Jonathan: Those two are the roots of our common interest. Because we’re super different in terms of what music we listen to outside the band. That’s probably what makes it interesting. I think that our music has gotten into a new, more interesting place now that we’re bringing in those different influences, influences that we don’t all necessarily like. So I start playing some samples or grooves that I have been inspired by, and we put it in a context where it doesn’t maybe belong. And I think that’s definitely where the most interesting things happen.

How does your usual songwriting process? What’s the start to finish point of a typical song for you guys?

Justo: There’s usually an idea, and you go from there. I might have a bass riff, play it for the guys and they go from there, and figure out how they can support it. Sometimes we’ll say out loud what feeling we want from it. It goes through three different people. I don’t think we’ve ever gotten to a point where we try and do something and everyone goes ‘oh, that’s exactly what I was thinking’.

Jonathan: Often it’s Jonas that will come in with an idea, and I’ll have been nerding out to something with a groove, and I’ll find a way to fit it in.

Jonas: It’s always interesting for me to bring something to the guys, because I never know what to expect. I have realised by now that when I bring something to the guys, anything can happen, and it will become something I never imagined it being.

§ **Stored data**

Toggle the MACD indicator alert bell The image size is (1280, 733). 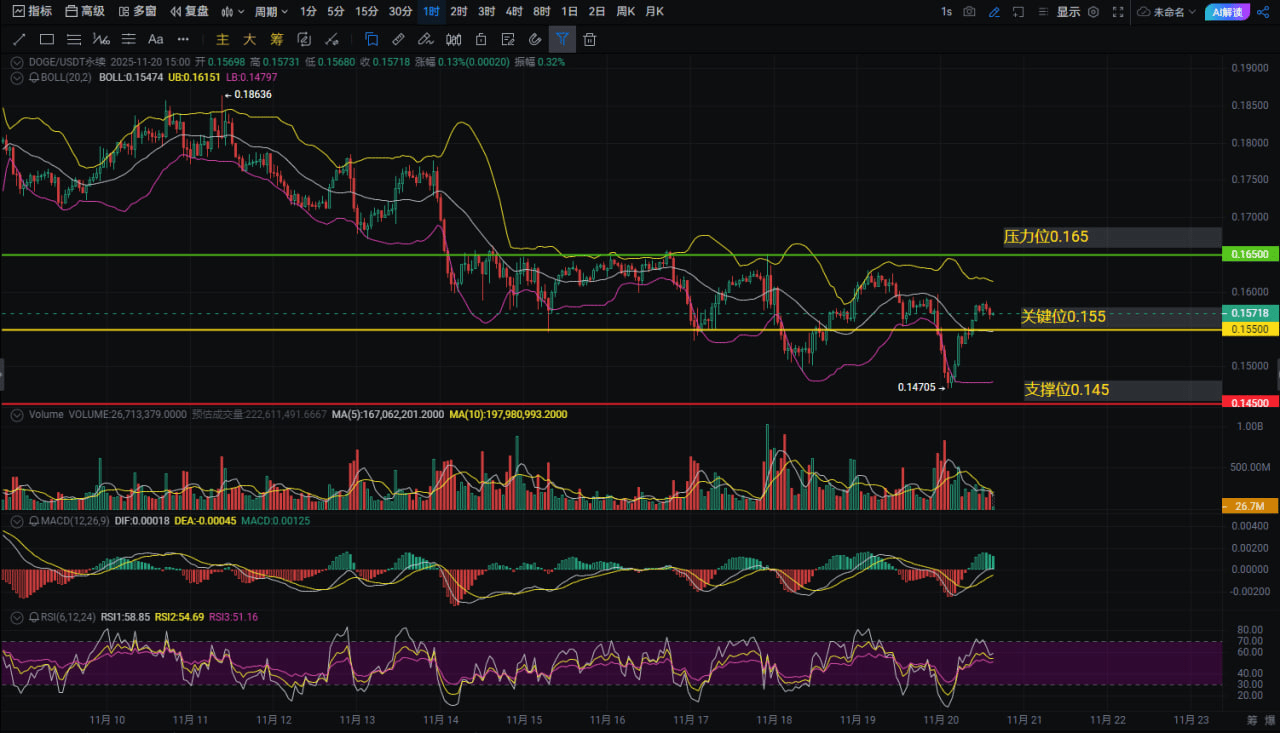pos(34,522)
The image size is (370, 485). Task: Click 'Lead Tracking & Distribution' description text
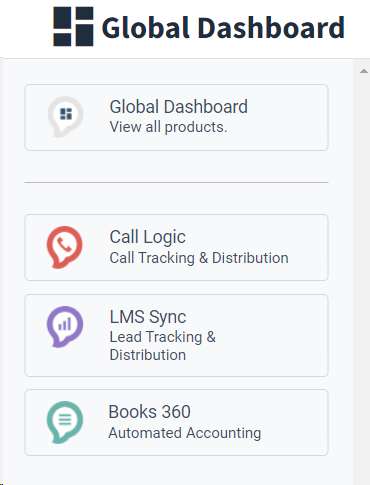click(163, 346)
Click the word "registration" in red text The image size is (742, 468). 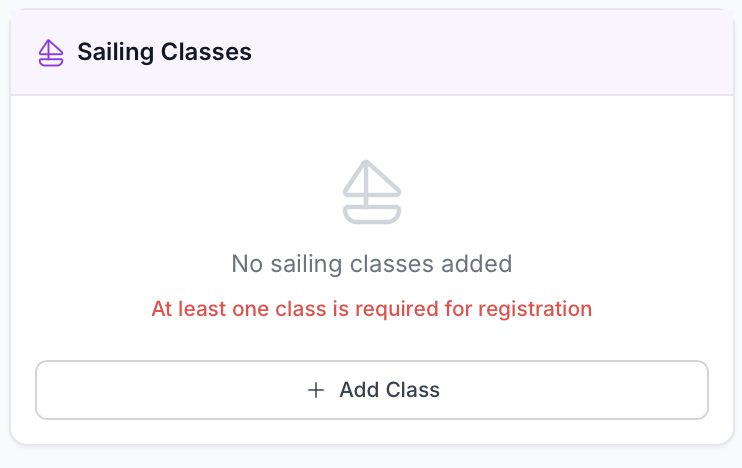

§ **Set task 1**
According to the band interview, why does Jonathan think the band's music has reached a more interesting place?
§ **Set task 2**
Extend the band interview with a few more lines that pick up after its final sentence.

§ **Exercise result 1**
The members listen to very different music outside the band, and they are now bringing those different influences into their songs, including ones they don't all like. Jonathan plays samples or grooves that inspired him and places them in a context where they may not belong, which he sees as where the most interesting things happen.

§ **Exercise result 2**
Justo: That’s nice I think, to bring it to someone else and be like ‘woah, I never thought that piece could go that way’. Or sometimes you’re like ‘I had never thought about that, let’s do it that way because it’s more interesting’. When I go the rehearsal room, I like to go there without having prepared something. So I can work in the moment, and figure out how to support the music in the moment. I think it’s so interesting to do it that way, because it’s naturally more instinctive.

Jonathan: It can be just that we hear a sample we like, and just start jamming over it. Really we just jam out ideas, and we don’t really talk much. Then we try and get a nice loop, like in hip-hop, build in blocks. It’s also funny, when we have a gig with a long soundcheck, we just start jamming. We’re like kids onstage, we can’t help ourselves. Justo’s always been good at putting his phone down and recording those. So then we go into the studio with those sketches and we can finish them there.

Moving on to collaborators. I was reading an old interview where Jonathan said you see the band ‘as a platform for working with artists you admire and love’. You had quite a lot of collaborators on the album, what do you guys look for in a collaborator, what makes you want to work together?

Jonathan: I think that we love their music, basically. Usually it’s people we don’t know, we show each other their music and then we just reach out to them. That’s usually how it is. With Isatta Sheriff for example, we actually wrote that beat first for a Danish rapper, and we were like ‘nah’ [laughs]. Then we found a really cool New York rapper, through a friend. But that fell through, as when you don’t really know someone and you’re on the other side of the world, it’s very easy for things to get lost.

Jonas: We’ve gotten used to that [laughs]. You can’t get your hopes up.

Jonathan: So then we had a finished record, except for this beat. So we needed a rapper to finish it. So Justo found Isatta Sheriff on Soundcloud, and after rehearsals got us to check her out. So we just wrote to her. We still haven’t even met her in-person.

The album [Dark Smoke] came out early last year, and you’ve played live quite a lot since then. Do you think playing live so much has changed your sound?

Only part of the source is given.